De todos os tardígrados dessas áreas, os pesquisadores classificaram como “falsas cosmopolitas” aquelas espécies descritas primeiramente para outras regiões do mundo e depois reportadas aqui. Outra classificação, “indígenas”, foi atribuída àquelas descritas primeiramente aqui.
Os autores analisaram a distribuição incluindo e excluindo as 130 “falsas cosmopolitas”. Dessa forma, puderam entender como sua inclusão afeta a compreensão de padrões amplos de distribuição, como da biogeografia e da macroecologia dos tardígrados.
“Sabe-se que a capacidade de dispersão dos tardígrados é relativamente restrita, mas pode variar de espécie para espécie. Há alguns casos de espécies que realmente se dispersaram por mais de um continente, por exemplo. No entanto, acredita-se que a maioria é restrita a apenas uma região. Assim, utilizar registros de espécies anteriormente consideradas cosmopolitas, que provavelmente foram identificadas incorretamente, apenas dificulta o entendimento da distribuição do grupo”, afirma Garraffoni.
Como não é possível redescrever registros mais antigos, por causa da degradação ou ausência de material ou pela simplicidade da descrição, o que resta para os pesquisadores é desconsiderá-los. Com isso, não se pode saber se a maioria dos registros conhecidos (1.425 de 2.157) pertence a uma, dez, cem ou mais espécies diferentes.
“Devem existir muito mais espécies ‘indígenas’ do que se conhece hoje em todo o continente. Possivelmente ocorre o mesmo para o resto do mundo. Assim, espera-se que muitas outras espécies sejam encontradas no futuro, desde que haja um maior esforço amostral, especialmente em ambientes de altitude elevada, conhecidos por favorecerem a diversidade de tardígrados”, diz Ugarte.
Indestrutíveis
Na internet, não faltam fotos e desenhos de tardígrados, além de textos exaltando o fato de os “ursos d’água”, como também são conhecidos, serem “indestrutíveis”. Isso porque são conhecidos por suportarem duras condições de seca, radiação, falta de alimento e mesmo de gravidade. Missões espaciais levaram tardígrados e muitos voltaram vivos.

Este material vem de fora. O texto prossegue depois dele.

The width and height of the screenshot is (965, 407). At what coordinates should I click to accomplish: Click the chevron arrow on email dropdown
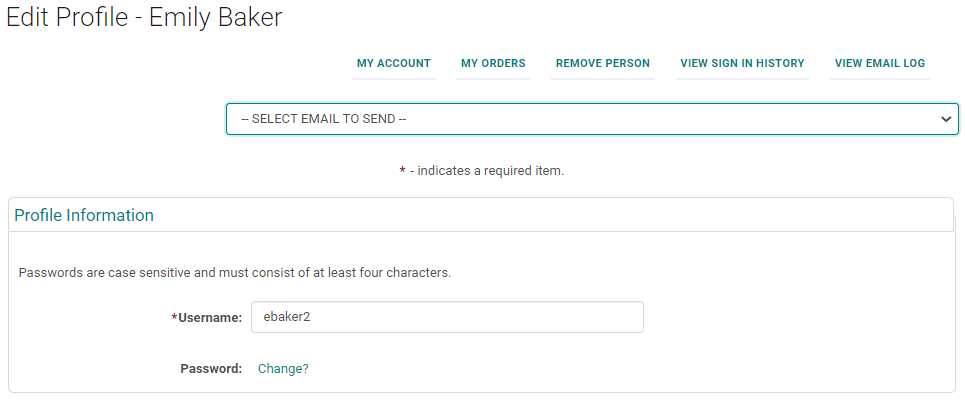click(945, 119)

Essa capacidade, conhecida como criptobiose, é uma resposta a condições ambientais inóspitas que fazem o animal entrar num estado de dormência, se encolhendo no formato de uma bola e reduzindo seu metabolismo ao mínimo. Com isso, pode ficar até anos sem se alimentar nem se hidratar, voltando ao normal quando em contato com a água.
Quando em criptobiose, é praticamente impossível encontrar os animais. Por isso, amostras de material onde eles podem estar presentes são primeiro colocadas em água para que o animal apareça.
Os pesquisadores lembram que muitas possíveis funções ecológicas dos tardígrados não são conhecidas. Como se alimentam de matéria orgânica em decomposição e de outros microrganismos, podem estar controlando a população de outros seres vivos que poderiam se tornar pragas, por exemplo.
Além disso, as proteínas que atuam na criptobiose têm sido estudadas por grupos de pesquisa estrangeiros, que preveem aplicações que vão da conservação de vacinas até a proteção contra a radiação solar, por exemplo.
“Existe uma avenida de possibilidades de estudo, mas para isso é preciso conhecer essa biodiversidade, que está em todos os lugares”, diz Garraffoni.
Nem precisa andar muito. Em março, o grupo descreveu uma nova espécie, encontrada a poucos metros do laboratório em que trabalham, dentro do campus da Unicamp.